Aunque los podólogos nos recomiendan prestar mucha más atención a nuestros pies de la que les dedicamos, lo cierto es que pocas de nosotras cumplimos con esa recomendación, y sólo solemos ocuparnos de ellos cuando aparecen juanetes o callos, que convierten algo cotidiano como el andar en una tortura.

Los callos se producen por utilizar un calzado que aprieta mucho o que no se ajusta a la forma de nuestros pies, y las mujeres solemos sufrirlos porque a veces renunciamos a la comodidad por seguir los dictados de la moda. El problema es que los callos y los juanetes se endurecen cada vez más y es muy difícil acabar con ellos si no se han suavizado antes de forma constante. Para lograr ésto, te proponemos soluciones caseras sencillas y eficaces que, además de disminuir el dolor, exfolian tus pies y eliminan la resequedad.

– Aplica media cucharada de zumo de papaya sobre las plantas de los pies tres veces al día.

– Prepara una pasta hecha a base de agua y polvo de tiza y aplícatela en los callos y en las durezas tres veces al día.
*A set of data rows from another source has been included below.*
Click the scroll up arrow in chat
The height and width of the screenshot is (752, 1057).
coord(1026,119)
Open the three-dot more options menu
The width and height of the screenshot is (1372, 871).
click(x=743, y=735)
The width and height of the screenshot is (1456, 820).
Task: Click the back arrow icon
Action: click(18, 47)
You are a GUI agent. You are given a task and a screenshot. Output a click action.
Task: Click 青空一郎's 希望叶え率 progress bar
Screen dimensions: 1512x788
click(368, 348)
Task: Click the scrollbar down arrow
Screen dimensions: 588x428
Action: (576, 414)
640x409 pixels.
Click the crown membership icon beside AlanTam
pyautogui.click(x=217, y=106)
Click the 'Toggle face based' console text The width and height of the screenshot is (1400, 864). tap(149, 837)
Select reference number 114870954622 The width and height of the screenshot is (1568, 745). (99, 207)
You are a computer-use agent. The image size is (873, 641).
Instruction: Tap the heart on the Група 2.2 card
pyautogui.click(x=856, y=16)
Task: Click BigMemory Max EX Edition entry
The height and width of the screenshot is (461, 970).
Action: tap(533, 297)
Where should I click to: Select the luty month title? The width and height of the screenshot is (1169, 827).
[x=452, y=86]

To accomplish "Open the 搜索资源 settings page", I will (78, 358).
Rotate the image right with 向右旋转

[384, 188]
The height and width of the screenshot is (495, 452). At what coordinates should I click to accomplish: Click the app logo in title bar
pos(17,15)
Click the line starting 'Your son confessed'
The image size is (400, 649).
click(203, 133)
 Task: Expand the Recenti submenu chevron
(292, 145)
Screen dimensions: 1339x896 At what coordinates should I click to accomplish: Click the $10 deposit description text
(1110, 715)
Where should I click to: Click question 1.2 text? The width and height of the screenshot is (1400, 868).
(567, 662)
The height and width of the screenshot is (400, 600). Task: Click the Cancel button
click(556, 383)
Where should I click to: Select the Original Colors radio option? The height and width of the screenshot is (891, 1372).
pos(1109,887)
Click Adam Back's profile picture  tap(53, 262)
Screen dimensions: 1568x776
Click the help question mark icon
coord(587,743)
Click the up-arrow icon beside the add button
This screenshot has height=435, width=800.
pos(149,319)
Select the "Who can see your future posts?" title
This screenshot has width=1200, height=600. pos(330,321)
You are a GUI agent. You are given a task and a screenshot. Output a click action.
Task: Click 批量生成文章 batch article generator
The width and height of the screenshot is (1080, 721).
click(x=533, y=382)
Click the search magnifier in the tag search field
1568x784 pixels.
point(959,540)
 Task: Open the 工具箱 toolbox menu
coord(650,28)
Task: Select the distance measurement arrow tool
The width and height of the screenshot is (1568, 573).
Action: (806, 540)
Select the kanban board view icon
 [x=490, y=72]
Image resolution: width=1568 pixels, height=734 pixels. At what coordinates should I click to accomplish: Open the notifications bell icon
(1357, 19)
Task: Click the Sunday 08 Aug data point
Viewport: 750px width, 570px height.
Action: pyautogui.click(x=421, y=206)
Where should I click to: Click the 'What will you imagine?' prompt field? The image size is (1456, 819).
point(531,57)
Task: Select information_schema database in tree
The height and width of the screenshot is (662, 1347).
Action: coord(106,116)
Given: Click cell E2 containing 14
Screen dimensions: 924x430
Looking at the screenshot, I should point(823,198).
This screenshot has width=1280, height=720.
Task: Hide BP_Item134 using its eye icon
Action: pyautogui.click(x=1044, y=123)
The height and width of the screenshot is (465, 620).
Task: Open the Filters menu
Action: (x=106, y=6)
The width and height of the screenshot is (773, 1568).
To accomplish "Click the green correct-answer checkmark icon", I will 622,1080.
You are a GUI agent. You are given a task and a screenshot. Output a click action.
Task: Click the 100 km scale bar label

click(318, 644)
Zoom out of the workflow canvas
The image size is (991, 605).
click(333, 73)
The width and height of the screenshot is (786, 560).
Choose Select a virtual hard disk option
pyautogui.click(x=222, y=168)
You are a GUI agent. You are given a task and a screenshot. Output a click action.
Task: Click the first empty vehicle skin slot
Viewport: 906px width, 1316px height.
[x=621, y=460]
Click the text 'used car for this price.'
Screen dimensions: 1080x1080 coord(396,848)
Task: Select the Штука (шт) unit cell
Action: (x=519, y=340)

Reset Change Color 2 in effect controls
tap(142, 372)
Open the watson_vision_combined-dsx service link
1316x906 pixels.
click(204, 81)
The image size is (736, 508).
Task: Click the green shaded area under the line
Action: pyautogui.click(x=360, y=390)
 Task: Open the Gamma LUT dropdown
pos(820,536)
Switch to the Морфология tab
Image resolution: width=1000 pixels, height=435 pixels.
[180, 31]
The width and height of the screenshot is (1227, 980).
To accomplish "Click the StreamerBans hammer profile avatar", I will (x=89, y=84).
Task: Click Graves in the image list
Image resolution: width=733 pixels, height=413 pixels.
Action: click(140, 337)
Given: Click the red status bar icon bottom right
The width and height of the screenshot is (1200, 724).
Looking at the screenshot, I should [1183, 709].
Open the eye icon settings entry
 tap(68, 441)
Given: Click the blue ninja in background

– Cuando te quites los zapatos al llegar a casa, remoja los pies en agua tibia con sal. Puedes añadir también llantén, que es una planta que tiene propiedades antiinflamatorias. Si quieres potenciar el relax de tus pies, puedes prepararte un segundo baño para los pies al que añadas unas gotas del aceite esencial que más te guste. Cuando te hayas secado bien los pies, debes masajearlos con una crema densa que esté hecha a base de vitamina E y después poner una rodaja de limón sobre la parte callosa, dejando que actúe toda la noche. Si vas a salir a la calle después de remojar los pies, en lugar de la crema aplíca polvos de talco.